Si algo mide nuestro carácter en la vida son los infiernos superados, por pequeños que estos sean.

No lo digo yo, lo dice mi terapeuta y aunque en mis textos prefiero citar los sabios proverbios de Cristina, mi abuela, siento que esta frase queda perfecta para describir lo ocurrido este domingo.

Soy un fiel creyente de que las tragedias siempre encuentran la manera de superarse: un bar sin cacahuates, no encontrar una frase con la cual comenzar un texto; el gol que nos arrebata la victoria en los últimos suspiros del partido o enterarte de dicho gol por mensajes de texto. Y no conforme (las  tragedias siempre encuentran la manera de superarse), tener que escribir sobre ello.
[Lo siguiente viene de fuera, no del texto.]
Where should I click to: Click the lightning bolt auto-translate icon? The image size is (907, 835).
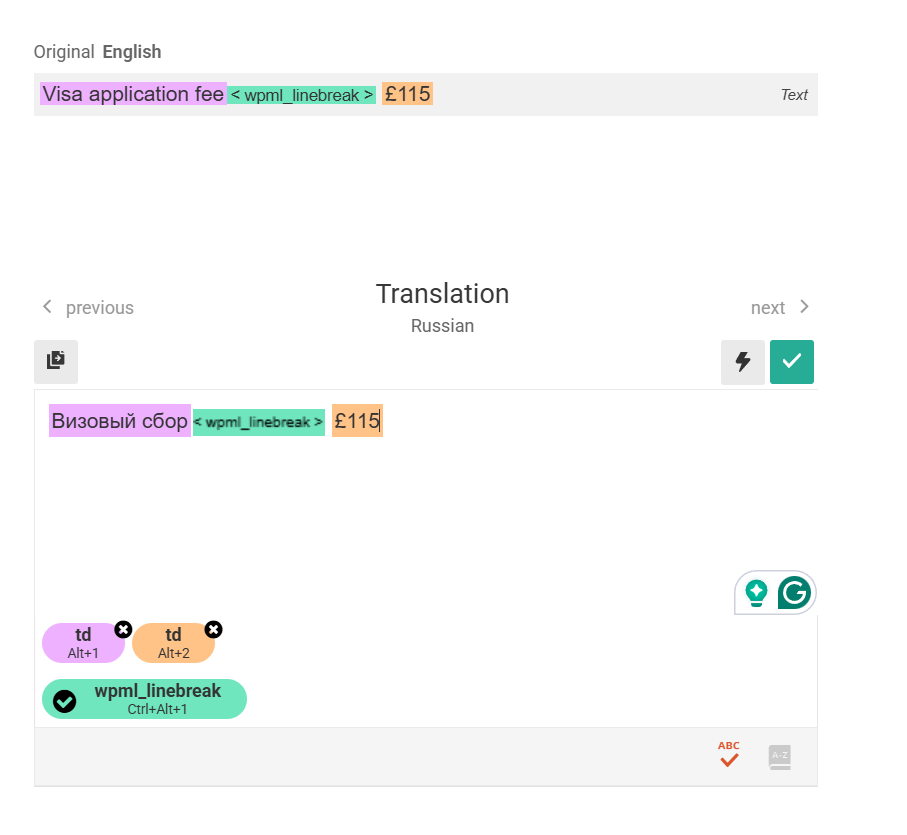743,361
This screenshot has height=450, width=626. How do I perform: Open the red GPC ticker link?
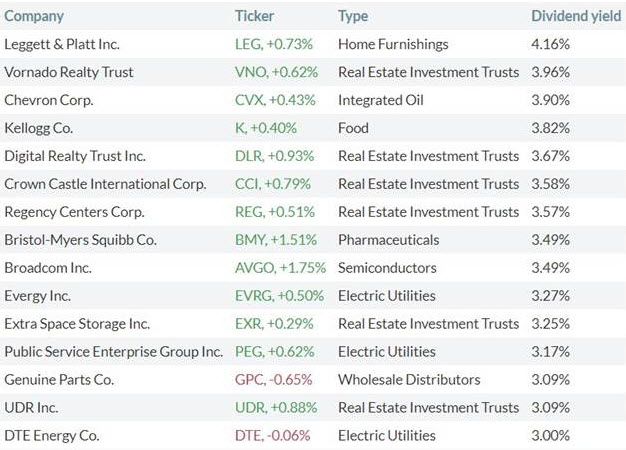coord(273,379)
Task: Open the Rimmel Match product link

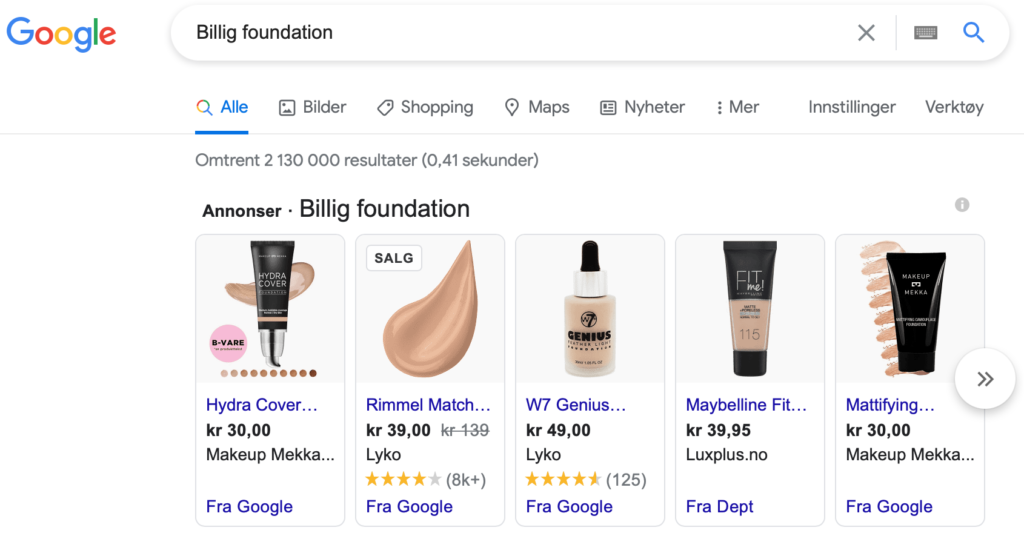Action: (428, 405)
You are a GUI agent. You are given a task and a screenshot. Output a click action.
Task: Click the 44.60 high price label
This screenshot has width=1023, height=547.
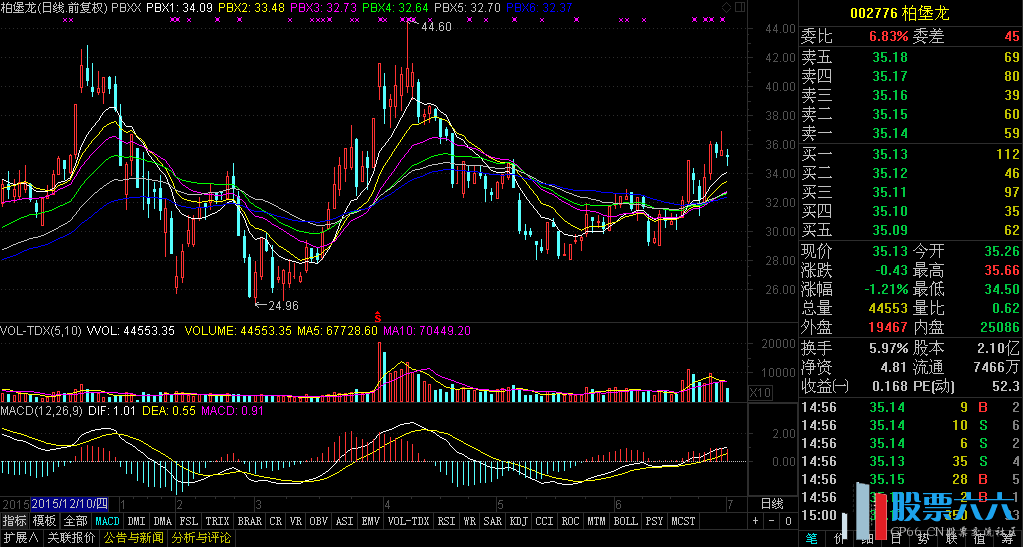pyautogui.click(x=436, y=27)
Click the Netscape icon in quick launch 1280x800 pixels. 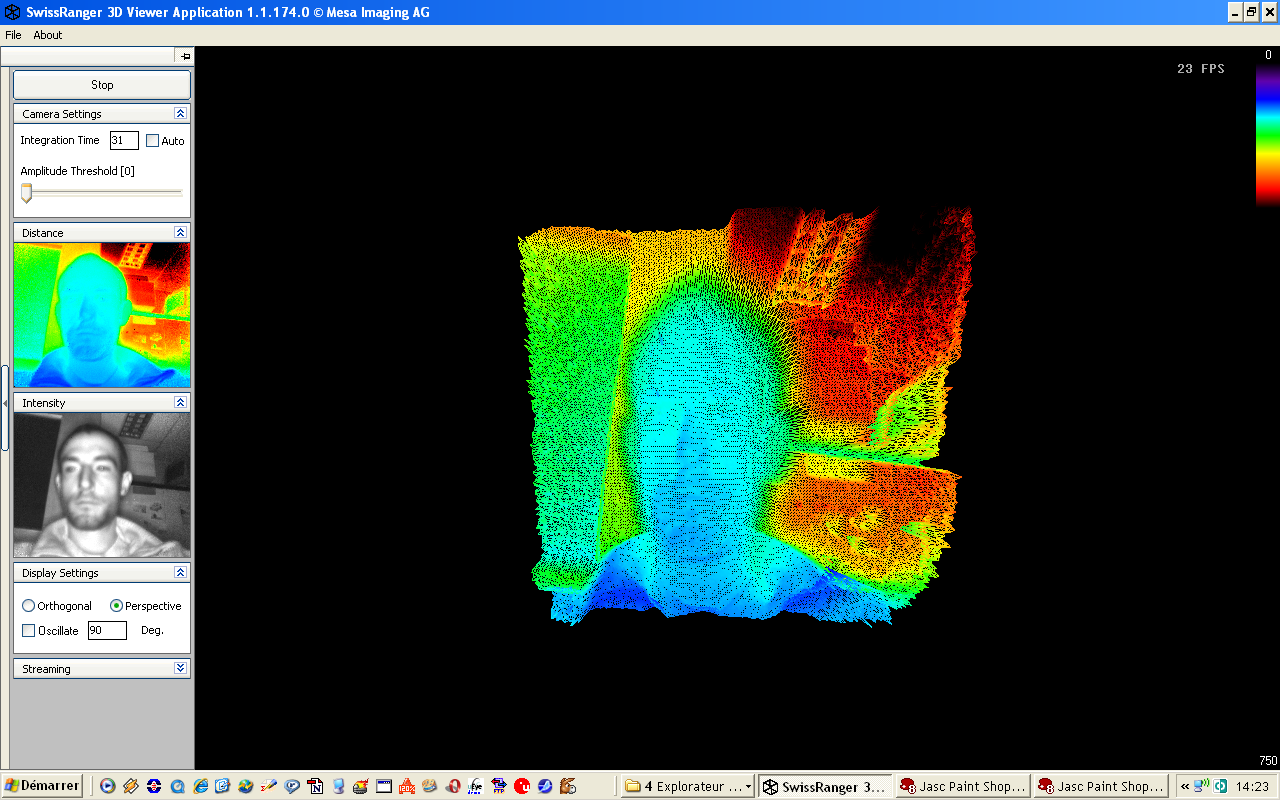click(316, 786)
Pues todo ello es lo que, tanto La Franja como yo, debimos afrontar; sí, lo hicimos a la distancia, entiendo, pero podría jurar (y no estoy solo), que lo hicimos con el mismo desgaste físico y emocional que semejantes atrocidades envuelven.
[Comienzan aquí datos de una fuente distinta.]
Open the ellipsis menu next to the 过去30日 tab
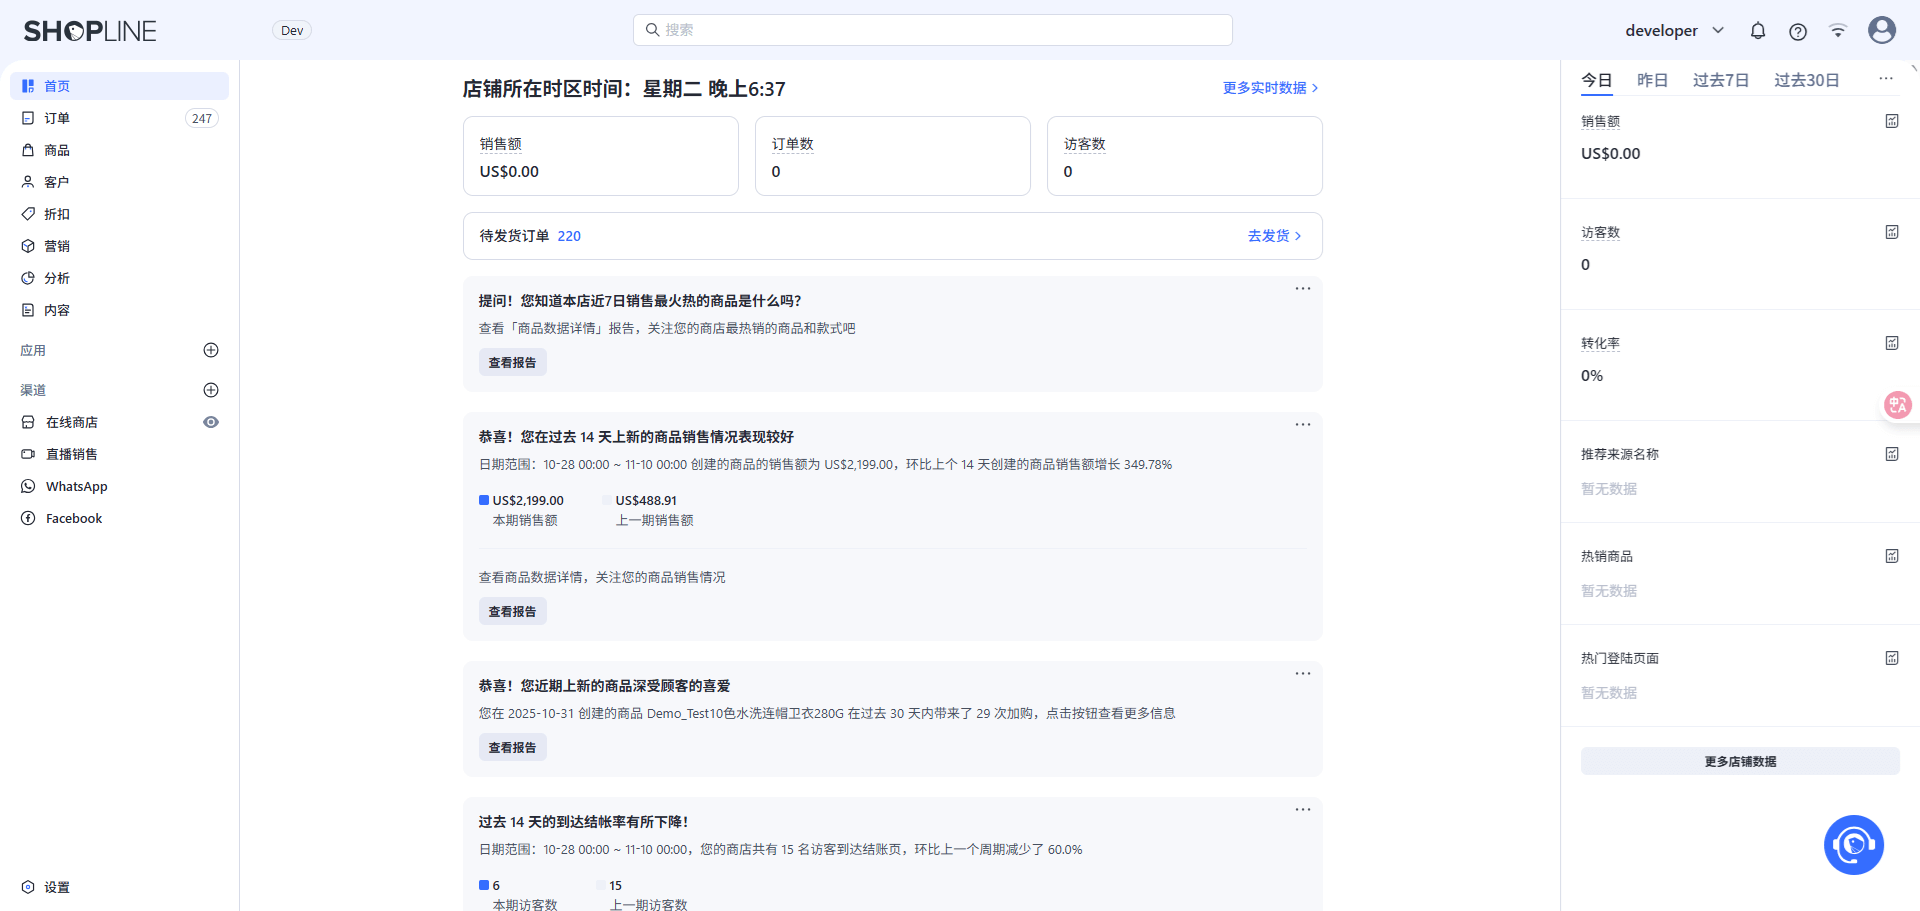 click(1885, 79)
Por un lado, los poblanos, quienes se plantaron en el Nemesio Diez con el futbol, la irreverencia y, por supuesto, la tranquilidad que traen consigo las rachas (dos juegos con triunfo es una racha) llenas de victorias y fanfarrias.
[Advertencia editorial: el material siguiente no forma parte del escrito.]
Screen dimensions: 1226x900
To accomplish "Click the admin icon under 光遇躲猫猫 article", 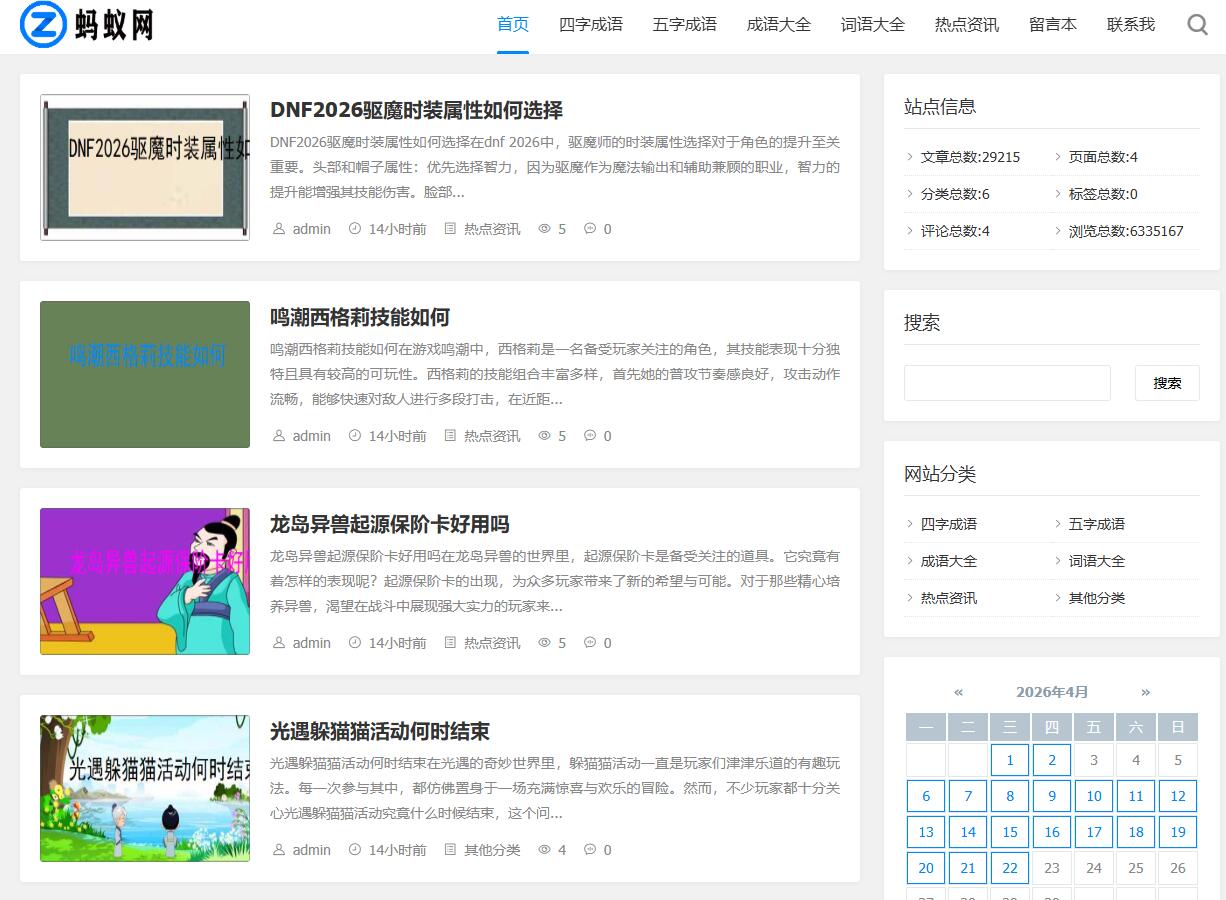I will 278,849.
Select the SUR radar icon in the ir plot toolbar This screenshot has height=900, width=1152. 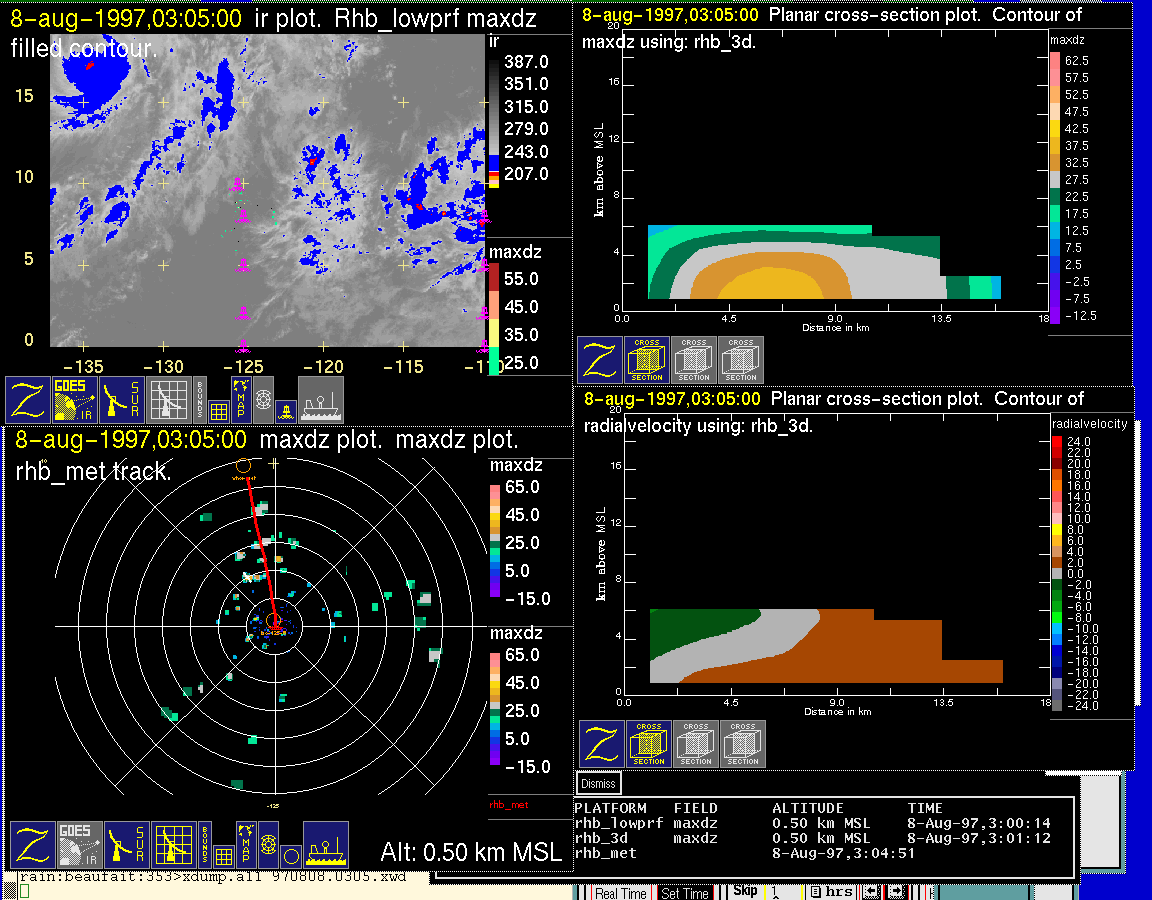click(x=123, y=399)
Por el otro, su servidor, quien saca dichas conclusiones desde la ignorancia, apenado por el cinismo de confesar que siguió el partido alejado de televisión alguna y apoyado por ocasionales miradas de reojo al teléfono.

La tarea de administrar el foco rojo de la pila durante poco más de noventa minutos, a media carretera, es por decir lo menos, una misión triste, imposible y salvaje; pero no se compara con la de un equipo como Puebla, que tras sumar su séptimo punto consecutivo, de los últimos nueve disputados, en un campo que acostumbra significar un suplicio, afrontará la siguiente jornada, en casa, con la incertidumbre de saber si su gente estará para apoyarlos.

Nos leemos la siguiente semana. Y recuerden: la intención sólo la conoce el jugador.